• _Text passage_
Douglas Sinclair CBE. Former Cosla chief executive, consumer and public spending watchdog chairman. Born: 28 January, 1946 in Ellon, Aberdeenshire. Died: 4 May, 2017 in St Andrews, aged 71
Douglas Sinclair’s impressive career in public service began not by design but as the result of his rather sceptical views on social work.
Newly married and recently graduated with an MA in politics, he had his reservations about the field when his wife, a trainee social worker, spotted an advert for graduate administrative assistants in a fledgling social work department. Legislation had just established social work as a professional service within local government and these were new posts to support the initiative.
Despite his misgivings, Sinclair applied, secured an interview and told them what he thought about social work. Surprisingly, he got the job and so, somewhat unintentionally, began three happy years with Midlothian County Council. The role led to him climbing the ranks in local authorities across Scotland, culminating in posts as chief executive of the Convention of Scottish Local Authorities (Cosla) and chair of Consumer Focus Scotland and the Accounts Commission.
Throughout it all he was a passionate advocate for local democracy – “If you cut my veins there would be local government blood running through them” he once joked – and a champion of consumers, known for his leadership, integrity and commitment.
Born in Ellon, Aberdeenshire, to joiner Douglas Sinclair and his wife Agnes, a medical receptionist, he was educated at Peterhead and Inverness Royal Academies before heading south to the Scottish capital. He graduated from Edinburgh University in 1969, taking up the post with the social work department covering Midlothian, East Lothian and Peebles that same year.
From there he went to Barnardo’s as an administrative officer before moving to the newly formed Western Isles Council in Stornoway as depute director of administration in 1975. Promoted two years later to director, he spent a total of ten years in the Outer Hebrides. His tenure had coincided with the reorganisation of Scottish local authorities and in 1985 he was appointed chief executive of Ross and Cromarty District Council, a post he held until 1990.
The following five years were spent in charge of Central Regional Council in Stirling until the council system was reorganised yet again in 1995, a move he felt came too soon. Pursuing a new direction, he became chief executive of Cosla but four years later returned to a role delivering services to the public as chief executive of Fife Council, an opportunity he described as “too good to miss”.
Retiring from there in 2006, he became chair of the Scottish Consumer Council, which subsequently merged with energywatch Scotland and Postwatch Scotland to become Consumer Focus Scotland. Appointed to a second term as chair in 2011, he championed the rights of a huge range of consumers from tenants to patients, energy users, shoppers and solicitors’ clients, contributing to work at local, national and European levels in a bid to get a fair deal, better customer service and more responsive public services.

• _Problem details_
According to the obituary text, which council did Douglas Sinclair lead as chief executive after leaving Cosla?

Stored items
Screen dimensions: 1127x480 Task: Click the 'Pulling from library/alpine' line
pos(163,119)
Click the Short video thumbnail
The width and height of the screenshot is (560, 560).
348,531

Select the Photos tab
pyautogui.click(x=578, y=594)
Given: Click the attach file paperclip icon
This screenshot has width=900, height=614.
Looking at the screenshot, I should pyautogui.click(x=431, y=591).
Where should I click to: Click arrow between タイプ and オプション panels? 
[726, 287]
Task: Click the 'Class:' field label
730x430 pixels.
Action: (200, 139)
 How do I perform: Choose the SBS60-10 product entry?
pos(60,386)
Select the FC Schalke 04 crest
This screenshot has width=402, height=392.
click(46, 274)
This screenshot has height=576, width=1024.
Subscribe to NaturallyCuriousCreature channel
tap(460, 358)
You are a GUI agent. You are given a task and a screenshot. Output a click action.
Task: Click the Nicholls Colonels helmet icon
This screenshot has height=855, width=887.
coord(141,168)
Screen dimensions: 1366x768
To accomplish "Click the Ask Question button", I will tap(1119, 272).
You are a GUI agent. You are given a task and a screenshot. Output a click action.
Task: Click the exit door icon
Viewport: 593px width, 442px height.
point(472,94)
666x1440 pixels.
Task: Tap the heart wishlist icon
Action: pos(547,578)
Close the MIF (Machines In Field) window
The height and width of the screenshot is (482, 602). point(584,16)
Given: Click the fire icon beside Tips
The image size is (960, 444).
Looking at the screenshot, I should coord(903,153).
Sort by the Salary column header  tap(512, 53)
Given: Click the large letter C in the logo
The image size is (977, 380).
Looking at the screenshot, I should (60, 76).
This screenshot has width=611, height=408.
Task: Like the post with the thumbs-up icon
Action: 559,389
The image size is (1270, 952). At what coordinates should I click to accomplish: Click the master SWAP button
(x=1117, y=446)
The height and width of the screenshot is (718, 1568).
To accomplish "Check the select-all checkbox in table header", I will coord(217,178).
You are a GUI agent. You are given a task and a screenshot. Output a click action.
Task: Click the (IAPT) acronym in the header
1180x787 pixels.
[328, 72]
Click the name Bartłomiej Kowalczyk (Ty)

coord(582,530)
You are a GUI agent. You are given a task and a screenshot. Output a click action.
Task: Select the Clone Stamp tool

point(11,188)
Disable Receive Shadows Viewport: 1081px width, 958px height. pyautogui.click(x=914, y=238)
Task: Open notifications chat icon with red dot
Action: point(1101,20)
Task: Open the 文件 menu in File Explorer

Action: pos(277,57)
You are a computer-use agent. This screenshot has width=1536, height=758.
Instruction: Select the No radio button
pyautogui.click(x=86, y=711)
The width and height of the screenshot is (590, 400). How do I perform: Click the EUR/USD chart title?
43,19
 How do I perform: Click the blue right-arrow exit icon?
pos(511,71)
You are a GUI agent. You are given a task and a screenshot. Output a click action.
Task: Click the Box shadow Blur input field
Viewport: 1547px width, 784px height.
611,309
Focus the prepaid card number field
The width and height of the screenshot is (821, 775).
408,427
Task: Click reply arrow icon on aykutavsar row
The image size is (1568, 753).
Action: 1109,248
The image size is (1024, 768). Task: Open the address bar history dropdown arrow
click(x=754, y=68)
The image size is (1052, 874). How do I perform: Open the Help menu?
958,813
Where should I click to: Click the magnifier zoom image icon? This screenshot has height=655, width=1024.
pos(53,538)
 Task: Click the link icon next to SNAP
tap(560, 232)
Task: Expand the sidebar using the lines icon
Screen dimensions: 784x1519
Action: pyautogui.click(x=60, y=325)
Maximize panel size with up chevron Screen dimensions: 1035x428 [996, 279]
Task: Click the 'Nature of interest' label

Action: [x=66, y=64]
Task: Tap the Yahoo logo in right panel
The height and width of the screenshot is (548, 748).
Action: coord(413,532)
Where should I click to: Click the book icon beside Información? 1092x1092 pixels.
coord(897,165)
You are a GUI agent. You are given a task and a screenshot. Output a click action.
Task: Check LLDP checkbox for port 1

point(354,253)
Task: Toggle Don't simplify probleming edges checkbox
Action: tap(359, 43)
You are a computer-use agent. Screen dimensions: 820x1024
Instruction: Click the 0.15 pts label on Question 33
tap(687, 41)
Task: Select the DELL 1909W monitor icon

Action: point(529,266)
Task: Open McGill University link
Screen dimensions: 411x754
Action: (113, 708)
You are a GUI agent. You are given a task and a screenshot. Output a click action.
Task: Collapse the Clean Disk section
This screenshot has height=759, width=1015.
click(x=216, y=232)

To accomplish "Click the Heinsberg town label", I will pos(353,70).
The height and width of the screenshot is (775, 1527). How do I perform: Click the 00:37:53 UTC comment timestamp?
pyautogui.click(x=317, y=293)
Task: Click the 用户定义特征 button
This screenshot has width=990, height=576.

• _Final answer_
Fife Council.